[SOURCE DATA]:
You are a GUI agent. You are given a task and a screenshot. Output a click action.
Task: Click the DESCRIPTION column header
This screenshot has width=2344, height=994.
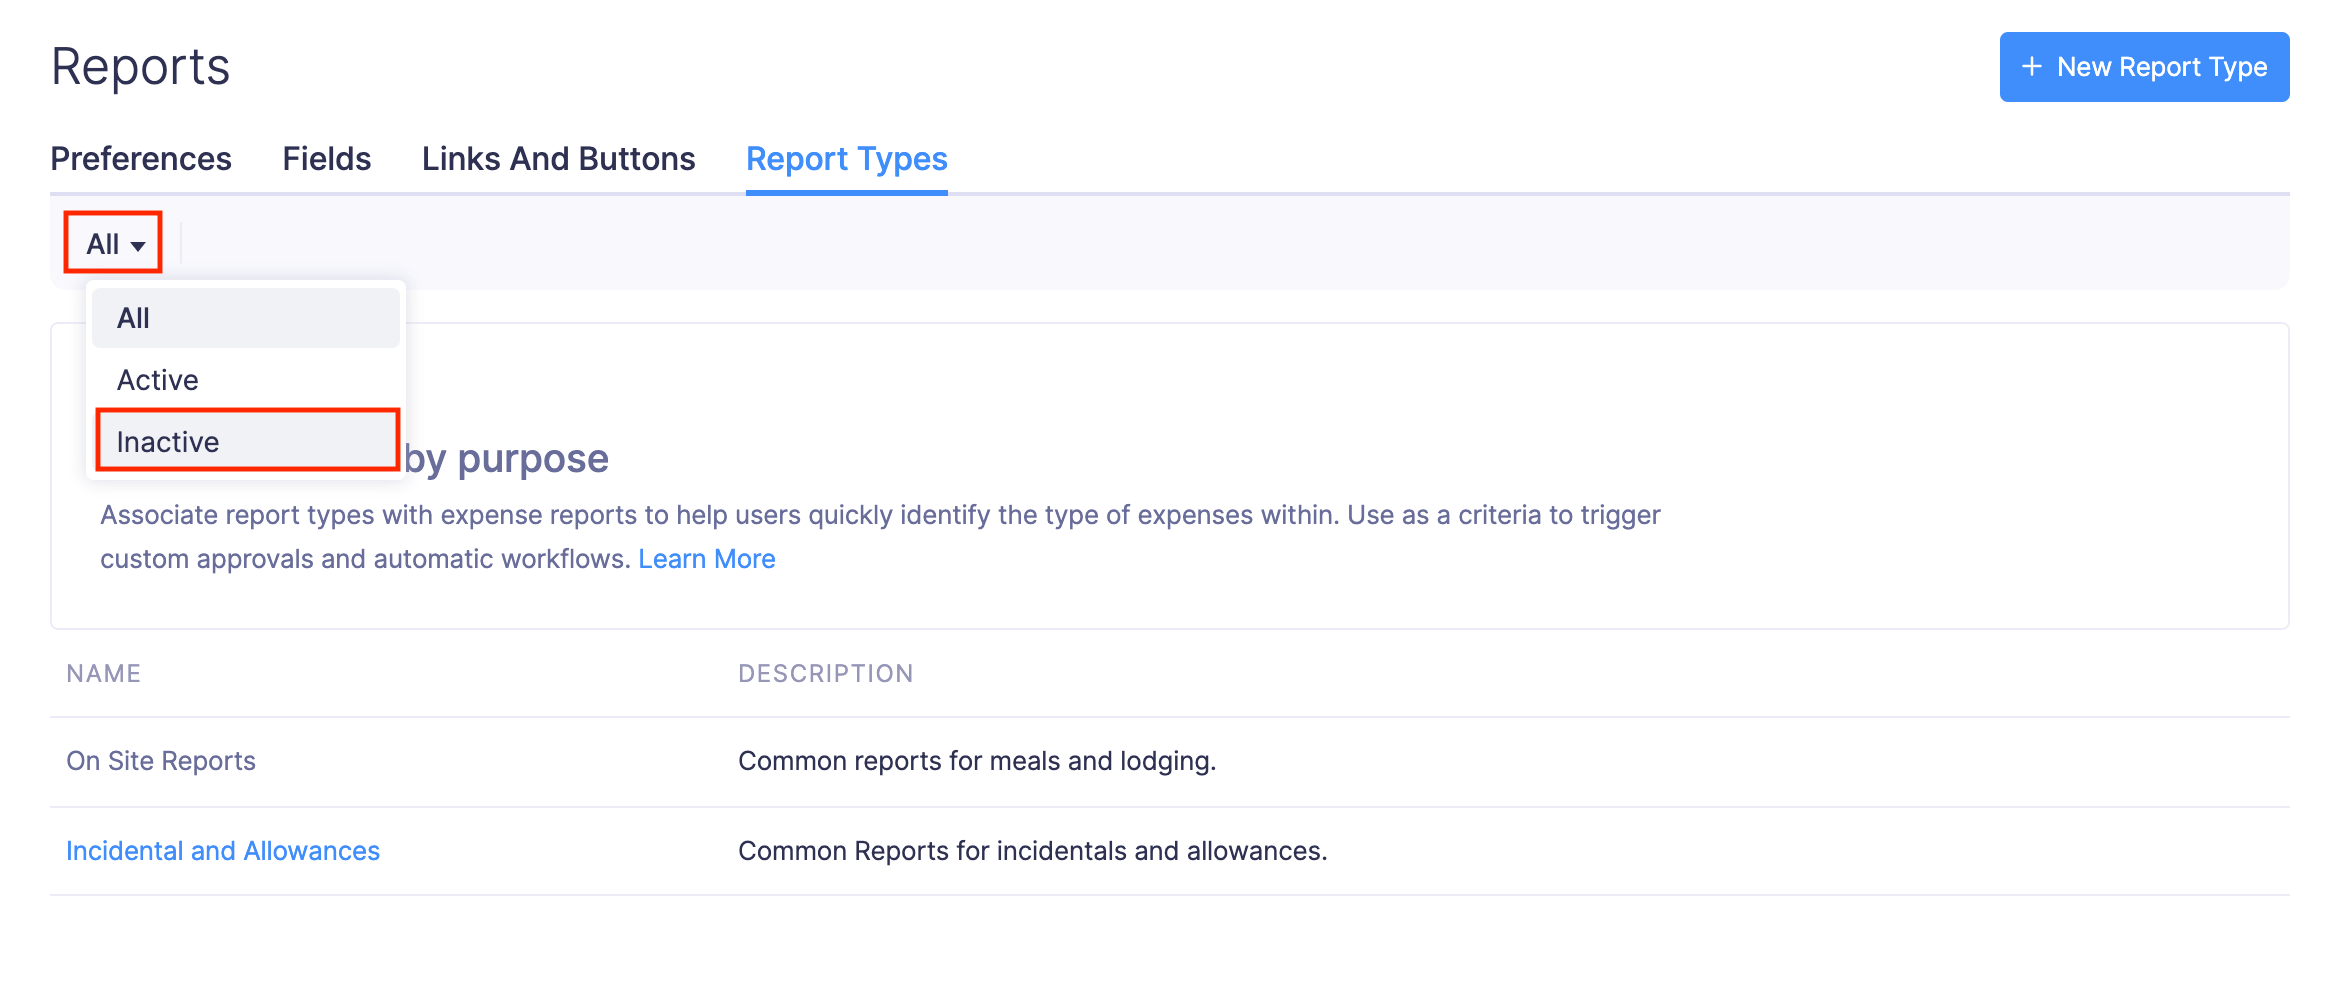pyautogui.click(x=825, y=672)
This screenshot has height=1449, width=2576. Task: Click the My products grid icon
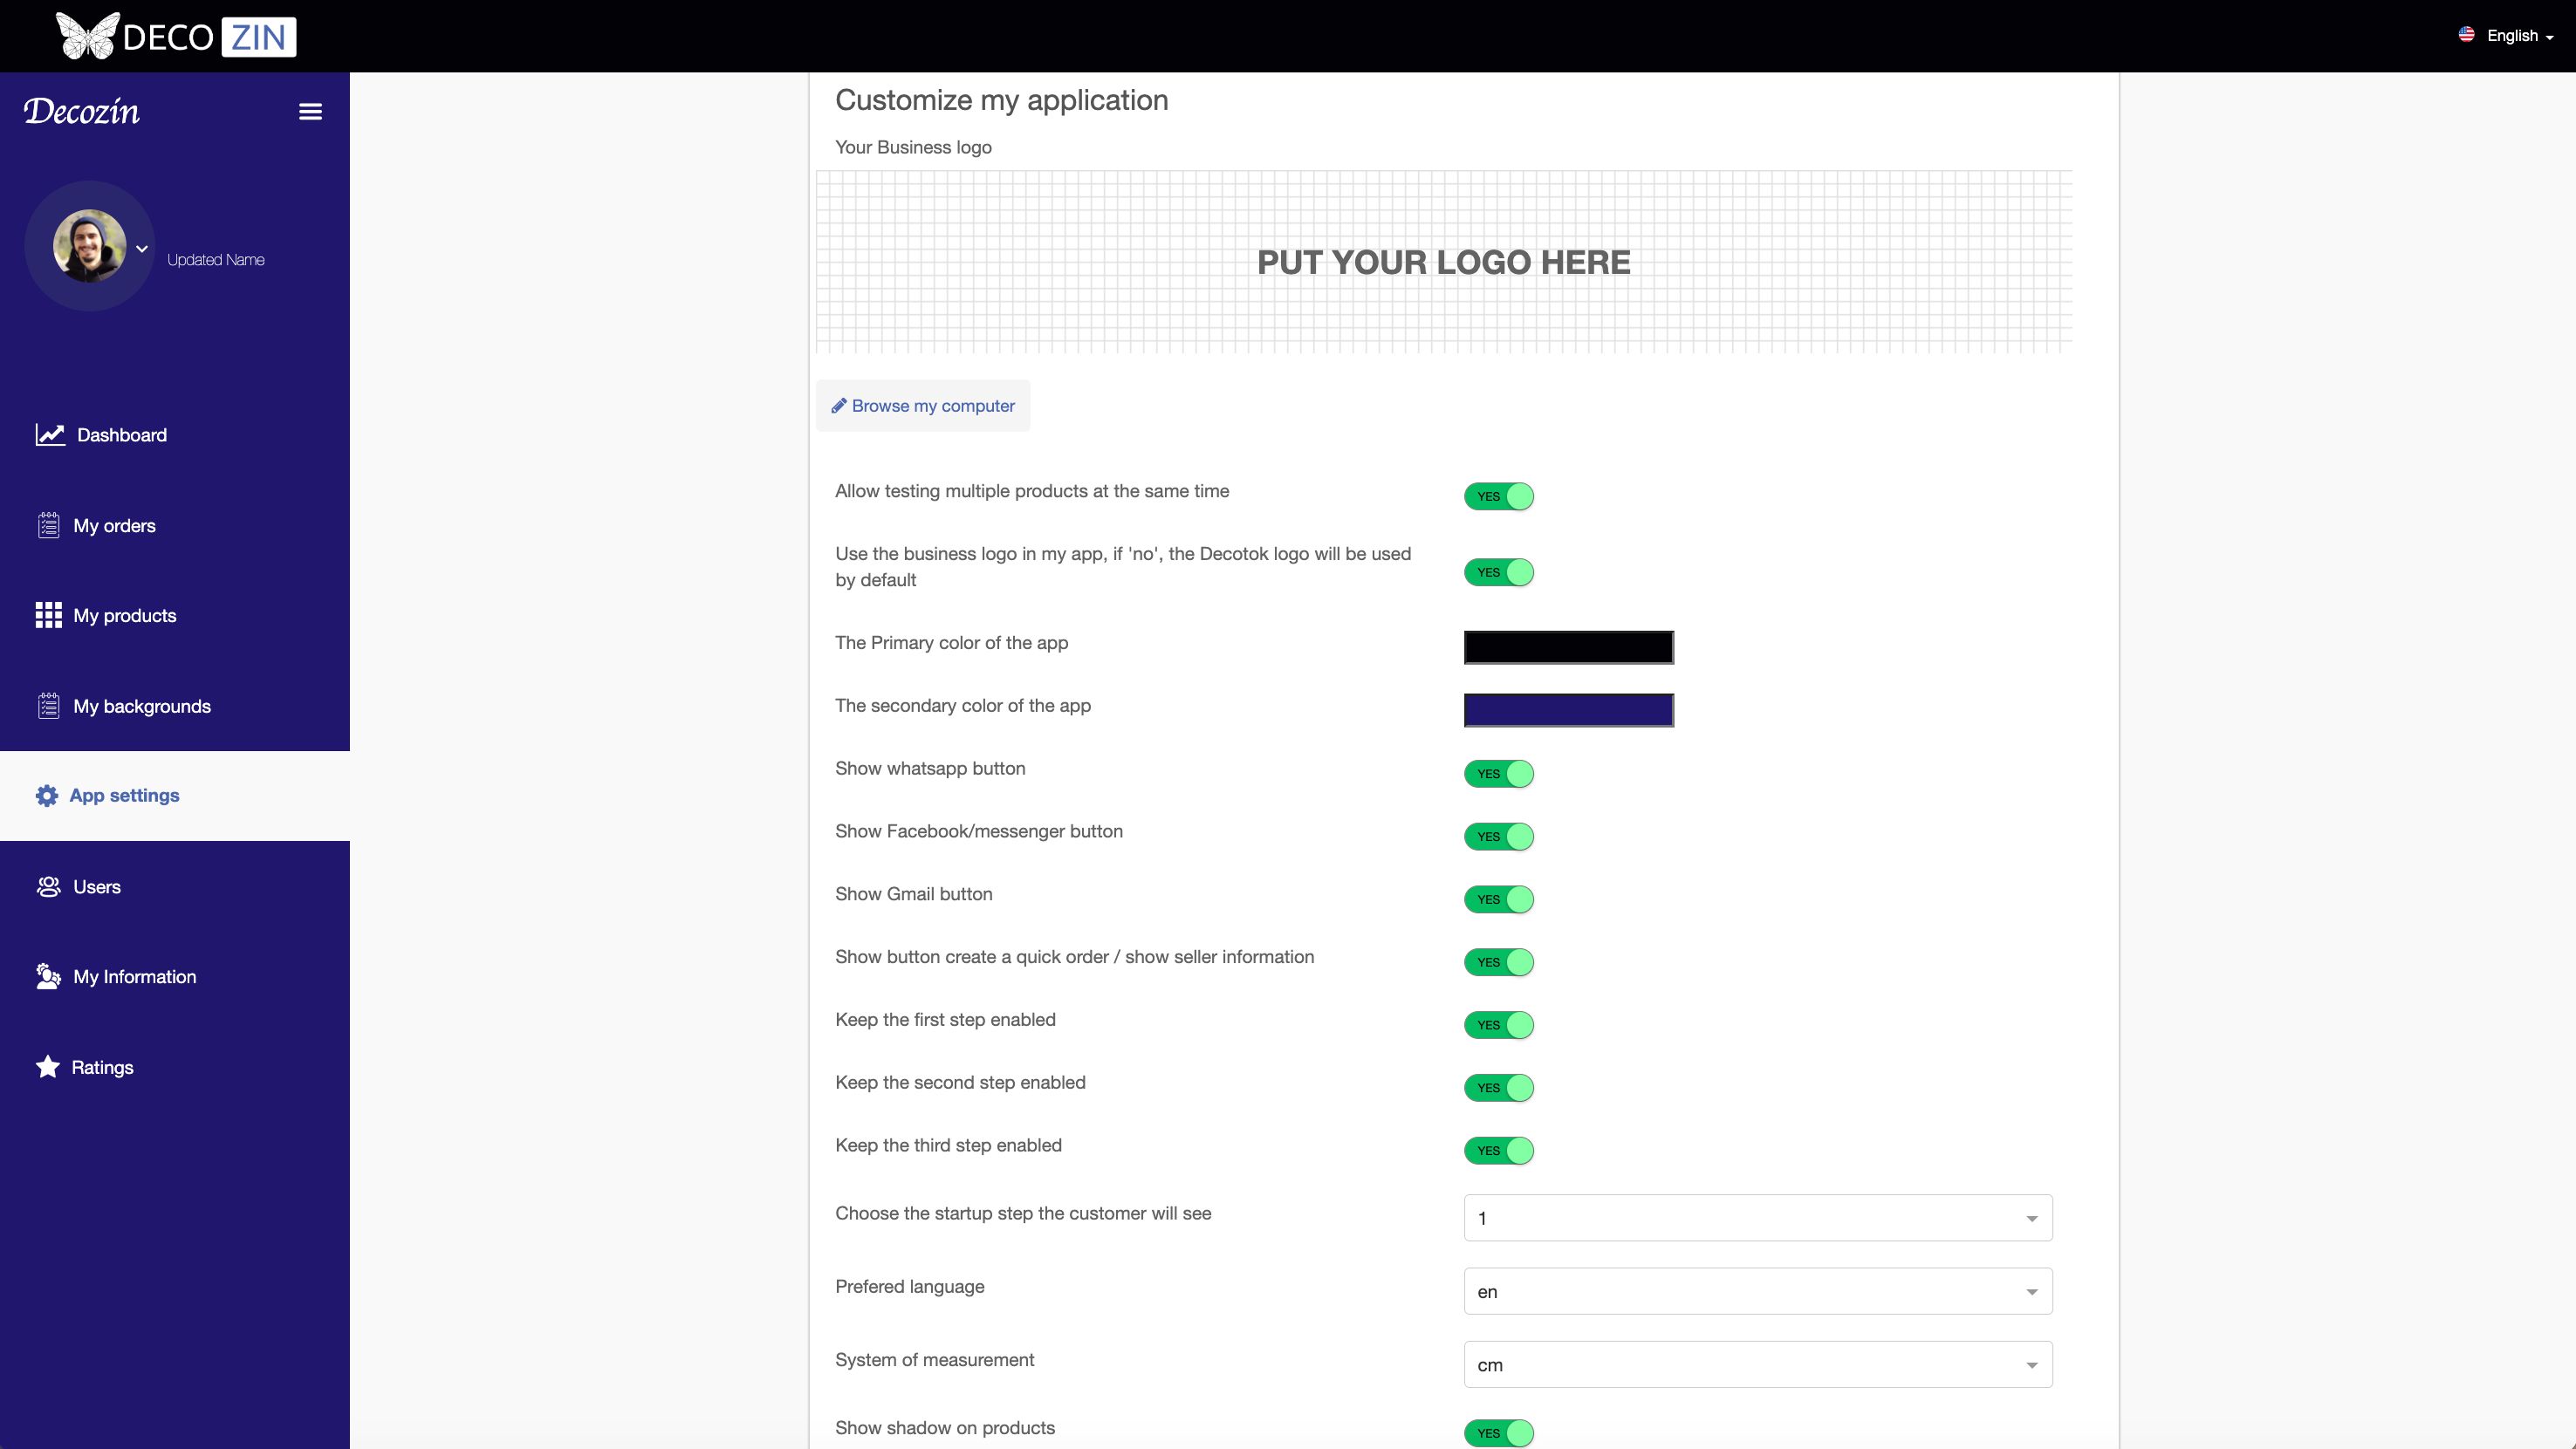[48, 615]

[EXERCISE]: Reproduce nothing but the lines running from the line with "This screenshot has height=1449, width=2576." through the end of the records, keeping both end lines and dropping the pictures.

[SOLUTION BELOW]:
This screenshot has height=1449, width=2576. Task: Click the My products grid icon
[48, 615]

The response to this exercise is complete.